----- EXTRACTED MATERIAL

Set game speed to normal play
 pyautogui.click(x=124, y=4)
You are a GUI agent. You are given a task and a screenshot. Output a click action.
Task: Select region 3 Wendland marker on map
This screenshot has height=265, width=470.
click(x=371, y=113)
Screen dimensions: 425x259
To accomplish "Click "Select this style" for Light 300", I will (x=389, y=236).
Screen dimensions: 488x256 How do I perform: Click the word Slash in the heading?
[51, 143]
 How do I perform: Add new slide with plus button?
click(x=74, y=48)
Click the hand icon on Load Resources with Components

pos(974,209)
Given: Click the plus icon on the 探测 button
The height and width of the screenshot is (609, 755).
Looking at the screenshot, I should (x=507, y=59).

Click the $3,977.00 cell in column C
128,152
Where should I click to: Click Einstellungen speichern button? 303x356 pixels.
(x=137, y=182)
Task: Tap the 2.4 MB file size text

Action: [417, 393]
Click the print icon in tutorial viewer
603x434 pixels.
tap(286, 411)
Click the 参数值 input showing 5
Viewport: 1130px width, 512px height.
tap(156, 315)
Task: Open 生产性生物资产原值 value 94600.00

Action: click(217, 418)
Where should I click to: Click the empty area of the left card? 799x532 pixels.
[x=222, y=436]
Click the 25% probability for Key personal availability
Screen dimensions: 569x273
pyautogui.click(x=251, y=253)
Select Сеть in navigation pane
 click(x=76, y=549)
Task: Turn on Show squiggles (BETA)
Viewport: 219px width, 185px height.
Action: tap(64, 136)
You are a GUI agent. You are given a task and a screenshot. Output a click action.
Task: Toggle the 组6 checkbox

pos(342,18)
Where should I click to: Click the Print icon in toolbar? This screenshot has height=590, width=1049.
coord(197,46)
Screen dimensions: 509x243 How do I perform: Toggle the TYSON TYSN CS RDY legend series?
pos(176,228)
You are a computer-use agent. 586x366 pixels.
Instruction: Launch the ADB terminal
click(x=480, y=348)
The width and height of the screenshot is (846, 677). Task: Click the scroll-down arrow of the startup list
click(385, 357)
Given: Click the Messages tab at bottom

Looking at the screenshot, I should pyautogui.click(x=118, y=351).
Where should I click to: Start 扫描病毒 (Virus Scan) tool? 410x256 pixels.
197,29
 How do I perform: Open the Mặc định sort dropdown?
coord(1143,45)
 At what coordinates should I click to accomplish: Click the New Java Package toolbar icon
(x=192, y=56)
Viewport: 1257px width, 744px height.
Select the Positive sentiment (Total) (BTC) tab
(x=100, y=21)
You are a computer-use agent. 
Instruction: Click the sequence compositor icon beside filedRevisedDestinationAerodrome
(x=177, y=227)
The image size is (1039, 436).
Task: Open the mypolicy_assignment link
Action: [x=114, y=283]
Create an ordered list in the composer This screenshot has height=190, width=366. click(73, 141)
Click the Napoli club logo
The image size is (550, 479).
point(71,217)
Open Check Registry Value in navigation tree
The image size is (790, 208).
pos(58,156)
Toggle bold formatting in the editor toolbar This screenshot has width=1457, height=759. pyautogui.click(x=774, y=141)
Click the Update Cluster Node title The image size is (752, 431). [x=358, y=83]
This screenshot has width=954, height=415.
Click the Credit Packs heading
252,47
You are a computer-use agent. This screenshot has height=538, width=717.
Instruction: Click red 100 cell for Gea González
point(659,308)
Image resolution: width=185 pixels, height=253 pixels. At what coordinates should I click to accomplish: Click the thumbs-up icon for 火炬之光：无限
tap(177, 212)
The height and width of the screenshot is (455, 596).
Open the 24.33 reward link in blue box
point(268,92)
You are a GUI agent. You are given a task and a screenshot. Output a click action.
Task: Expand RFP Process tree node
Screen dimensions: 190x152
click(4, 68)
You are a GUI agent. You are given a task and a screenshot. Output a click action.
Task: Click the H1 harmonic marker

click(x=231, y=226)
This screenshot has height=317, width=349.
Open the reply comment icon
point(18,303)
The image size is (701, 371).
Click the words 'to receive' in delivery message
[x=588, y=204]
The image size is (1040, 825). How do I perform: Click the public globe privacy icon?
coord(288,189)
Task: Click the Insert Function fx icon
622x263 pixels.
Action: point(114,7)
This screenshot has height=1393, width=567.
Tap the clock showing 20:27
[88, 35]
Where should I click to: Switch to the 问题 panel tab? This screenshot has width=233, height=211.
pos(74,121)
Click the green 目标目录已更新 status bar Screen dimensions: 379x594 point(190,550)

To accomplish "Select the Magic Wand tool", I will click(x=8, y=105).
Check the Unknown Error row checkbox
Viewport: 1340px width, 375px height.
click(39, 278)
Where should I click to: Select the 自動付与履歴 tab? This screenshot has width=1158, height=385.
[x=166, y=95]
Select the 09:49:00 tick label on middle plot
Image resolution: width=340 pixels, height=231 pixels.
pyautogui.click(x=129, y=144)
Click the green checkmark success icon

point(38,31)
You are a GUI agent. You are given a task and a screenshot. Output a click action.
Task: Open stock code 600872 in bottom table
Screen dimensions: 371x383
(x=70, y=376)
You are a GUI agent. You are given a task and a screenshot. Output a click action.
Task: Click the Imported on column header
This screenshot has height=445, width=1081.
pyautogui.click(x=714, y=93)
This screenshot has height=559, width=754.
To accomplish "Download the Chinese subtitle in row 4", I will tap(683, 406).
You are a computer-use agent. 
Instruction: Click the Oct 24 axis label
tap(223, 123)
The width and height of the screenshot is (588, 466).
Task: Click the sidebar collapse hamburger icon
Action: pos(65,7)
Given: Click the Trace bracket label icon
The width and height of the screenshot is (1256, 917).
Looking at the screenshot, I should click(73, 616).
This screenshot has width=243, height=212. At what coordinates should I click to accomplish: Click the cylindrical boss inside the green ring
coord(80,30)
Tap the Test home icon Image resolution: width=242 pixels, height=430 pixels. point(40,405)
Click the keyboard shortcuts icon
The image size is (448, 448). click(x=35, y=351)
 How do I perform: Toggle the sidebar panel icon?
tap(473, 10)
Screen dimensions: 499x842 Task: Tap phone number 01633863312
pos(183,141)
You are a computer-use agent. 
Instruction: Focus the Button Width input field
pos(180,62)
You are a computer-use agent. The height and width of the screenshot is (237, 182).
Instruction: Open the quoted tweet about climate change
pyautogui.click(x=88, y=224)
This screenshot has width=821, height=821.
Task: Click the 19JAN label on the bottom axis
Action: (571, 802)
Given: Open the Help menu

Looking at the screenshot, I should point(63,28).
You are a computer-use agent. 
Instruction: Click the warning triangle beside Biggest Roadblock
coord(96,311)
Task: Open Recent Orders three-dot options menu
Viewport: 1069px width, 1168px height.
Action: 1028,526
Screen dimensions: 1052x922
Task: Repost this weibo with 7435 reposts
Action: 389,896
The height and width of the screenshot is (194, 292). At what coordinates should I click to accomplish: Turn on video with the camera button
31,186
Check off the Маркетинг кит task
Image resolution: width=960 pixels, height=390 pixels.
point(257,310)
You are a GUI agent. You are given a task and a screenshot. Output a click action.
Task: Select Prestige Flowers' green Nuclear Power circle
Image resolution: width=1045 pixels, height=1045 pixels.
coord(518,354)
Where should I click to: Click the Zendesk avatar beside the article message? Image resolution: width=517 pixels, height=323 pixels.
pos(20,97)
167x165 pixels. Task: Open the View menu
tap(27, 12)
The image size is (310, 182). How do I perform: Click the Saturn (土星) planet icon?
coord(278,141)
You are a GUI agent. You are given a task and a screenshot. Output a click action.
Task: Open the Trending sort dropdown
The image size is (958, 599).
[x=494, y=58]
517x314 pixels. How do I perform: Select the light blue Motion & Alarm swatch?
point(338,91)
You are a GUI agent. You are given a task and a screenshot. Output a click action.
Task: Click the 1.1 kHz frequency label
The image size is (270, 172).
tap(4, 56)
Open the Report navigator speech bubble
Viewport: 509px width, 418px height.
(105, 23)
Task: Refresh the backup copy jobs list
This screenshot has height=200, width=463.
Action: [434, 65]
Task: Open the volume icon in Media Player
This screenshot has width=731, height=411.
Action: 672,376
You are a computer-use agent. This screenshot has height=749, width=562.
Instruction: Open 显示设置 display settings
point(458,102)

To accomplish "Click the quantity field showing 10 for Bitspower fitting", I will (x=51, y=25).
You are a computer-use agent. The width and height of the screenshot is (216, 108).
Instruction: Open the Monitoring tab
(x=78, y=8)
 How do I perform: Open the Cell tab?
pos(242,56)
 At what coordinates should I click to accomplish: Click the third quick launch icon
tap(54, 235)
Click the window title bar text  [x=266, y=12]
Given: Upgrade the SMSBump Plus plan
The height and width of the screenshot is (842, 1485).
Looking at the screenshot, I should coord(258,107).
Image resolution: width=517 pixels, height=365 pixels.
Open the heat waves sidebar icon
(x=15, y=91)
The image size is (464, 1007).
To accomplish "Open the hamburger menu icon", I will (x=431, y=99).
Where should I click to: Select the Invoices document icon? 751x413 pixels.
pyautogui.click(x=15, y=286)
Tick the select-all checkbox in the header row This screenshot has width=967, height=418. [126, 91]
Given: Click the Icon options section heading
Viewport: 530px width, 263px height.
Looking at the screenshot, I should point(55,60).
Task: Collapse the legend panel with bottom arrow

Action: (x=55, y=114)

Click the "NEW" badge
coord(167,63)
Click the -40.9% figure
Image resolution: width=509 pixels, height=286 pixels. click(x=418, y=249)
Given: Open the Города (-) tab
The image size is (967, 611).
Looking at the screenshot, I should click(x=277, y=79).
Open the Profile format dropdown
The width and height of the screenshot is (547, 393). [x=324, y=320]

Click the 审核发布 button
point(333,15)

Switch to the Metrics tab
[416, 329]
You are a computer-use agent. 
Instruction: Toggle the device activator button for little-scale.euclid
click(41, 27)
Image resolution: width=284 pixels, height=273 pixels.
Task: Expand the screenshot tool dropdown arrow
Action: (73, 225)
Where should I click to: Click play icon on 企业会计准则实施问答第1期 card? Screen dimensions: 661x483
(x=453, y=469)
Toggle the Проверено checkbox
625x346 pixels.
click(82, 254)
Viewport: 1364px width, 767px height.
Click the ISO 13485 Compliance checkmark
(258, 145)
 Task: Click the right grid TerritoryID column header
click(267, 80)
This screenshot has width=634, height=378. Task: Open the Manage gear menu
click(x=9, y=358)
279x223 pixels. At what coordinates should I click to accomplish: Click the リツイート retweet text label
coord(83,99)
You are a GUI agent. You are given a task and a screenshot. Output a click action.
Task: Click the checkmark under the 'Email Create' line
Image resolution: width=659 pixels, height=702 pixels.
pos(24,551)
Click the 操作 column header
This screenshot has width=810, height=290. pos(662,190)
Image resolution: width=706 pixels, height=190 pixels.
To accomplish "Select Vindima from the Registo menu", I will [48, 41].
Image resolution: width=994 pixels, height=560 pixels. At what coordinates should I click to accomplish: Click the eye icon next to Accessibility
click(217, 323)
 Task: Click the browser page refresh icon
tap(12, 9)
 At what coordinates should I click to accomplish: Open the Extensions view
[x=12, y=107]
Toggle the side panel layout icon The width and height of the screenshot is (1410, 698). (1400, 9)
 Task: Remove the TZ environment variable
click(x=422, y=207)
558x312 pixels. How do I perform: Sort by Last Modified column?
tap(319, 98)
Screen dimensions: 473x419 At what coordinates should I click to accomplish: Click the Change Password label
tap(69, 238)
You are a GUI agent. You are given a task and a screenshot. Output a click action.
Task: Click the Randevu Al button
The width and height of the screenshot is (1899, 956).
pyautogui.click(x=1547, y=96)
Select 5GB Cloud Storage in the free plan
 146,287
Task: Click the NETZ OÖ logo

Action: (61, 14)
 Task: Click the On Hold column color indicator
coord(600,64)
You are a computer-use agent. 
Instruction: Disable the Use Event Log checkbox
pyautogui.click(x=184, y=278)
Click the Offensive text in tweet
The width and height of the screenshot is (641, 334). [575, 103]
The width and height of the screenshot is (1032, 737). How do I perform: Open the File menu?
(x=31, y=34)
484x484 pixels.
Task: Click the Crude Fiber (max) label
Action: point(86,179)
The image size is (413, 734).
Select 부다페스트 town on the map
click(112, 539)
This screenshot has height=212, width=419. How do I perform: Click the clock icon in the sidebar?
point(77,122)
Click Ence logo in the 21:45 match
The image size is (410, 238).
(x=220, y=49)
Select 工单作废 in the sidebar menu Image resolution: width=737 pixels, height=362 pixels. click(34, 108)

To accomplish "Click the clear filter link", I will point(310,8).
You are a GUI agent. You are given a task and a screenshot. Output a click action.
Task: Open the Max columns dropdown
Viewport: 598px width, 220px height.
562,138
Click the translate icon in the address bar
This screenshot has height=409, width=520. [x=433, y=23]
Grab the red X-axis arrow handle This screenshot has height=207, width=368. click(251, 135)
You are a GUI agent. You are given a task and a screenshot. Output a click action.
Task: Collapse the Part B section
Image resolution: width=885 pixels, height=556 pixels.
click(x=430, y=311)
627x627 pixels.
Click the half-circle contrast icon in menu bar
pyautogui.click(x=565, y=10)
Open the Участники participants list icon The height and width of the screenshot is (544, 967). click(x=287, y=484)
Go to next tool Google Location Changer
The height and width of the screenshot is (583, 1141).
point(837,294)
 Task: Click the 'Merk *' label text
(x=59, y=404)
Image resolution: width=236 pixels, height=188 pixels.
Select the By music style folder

----------

■ WHAT IS NEEDED ■
Copy each line of the preceding data that contains the string "section".

■ EXERCISE RESULT ■
Given: Click the Icon options section heading
Task: Collapse the Part B section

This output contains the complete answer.